There are more instances of this, but this was apparently the only one I dogeared. Ms. Hamilton definitely has a problem with question marks:

I really didn’t know what you did to repair bullet holes? [147]

In context, she’s not disbeliving of herself – she’s actually stating that she really doesn’t know what one does to repair bullet holes. Ms. Hamilton just thinks a question mark belongs there.

And this one wins the Stephenie Meyer Dust Moat Award. I refuse to dignify it with a response; I’m just going to let this sit here in the ether:

I use to come to the morgue fairly regularly. [222]
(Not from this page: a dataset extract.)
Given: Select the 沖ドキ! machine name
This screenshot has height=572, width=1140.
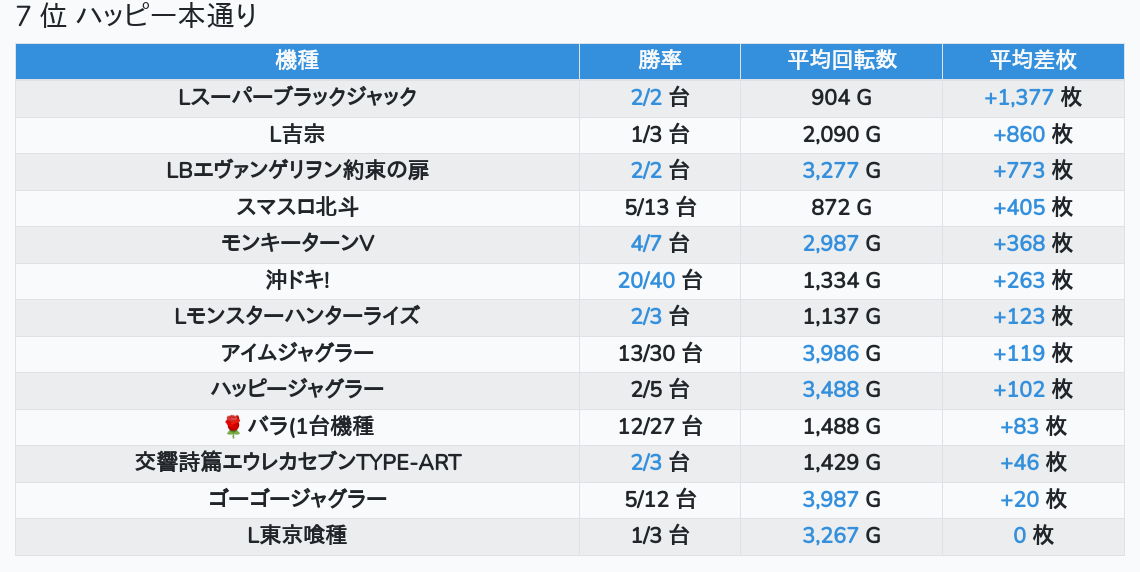Looking at the screenshot, I should click(297, 281).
Finally, the whole zombie thing. In this universe, the only way to create a zombie is to raise another from the grave:

The paramedics warned me to get a tetanus booster. Zombies don’t make more zombies by biting, but the dead have nasty mouths. [140]

So, good to know that there won’t be a mad zombie apocalypse brewin’ in this iteration of St. Louis. But, it brings up the thought that was this year’s topic of supernatural discussion at New Year’s: Resolved: The threat of a zombie apocalypse would create an uneasy alliance between humans and vampires. And I’m no longer talking about Anita Blake’s universe: I’m talking about ours. I believe that to be true. In the event that zombies rise up and begin chasing after us, looking for brains, I have to believe that an uneasy alliance will be formed between humans and vampires. Humans will have to rely on vampires for their preternatural strength, and vampires will rely on us for food. Once the zombie threat is eliminated, humans and vampires will most likely go their separate ways (unless romantic relationships have formed, in which case, sign me up for the Mystic Falls chapter). There’s a lot more I could get into, but I’m crossing my fingers that eventually, a zombie uprising will occur in these books so I can dig into it at that point.

The best piece of advice I can give a reader of this blog who might be looking at this series is: it is not for the faint of heart nor for the weak of stomach. Some of these murder scenes are particularly gruesome, and I had to fast-read a few paragraphs to move along. I can’t recall what any of the other books are like, but this title always stood out as one of the goriest. So: caveat lector.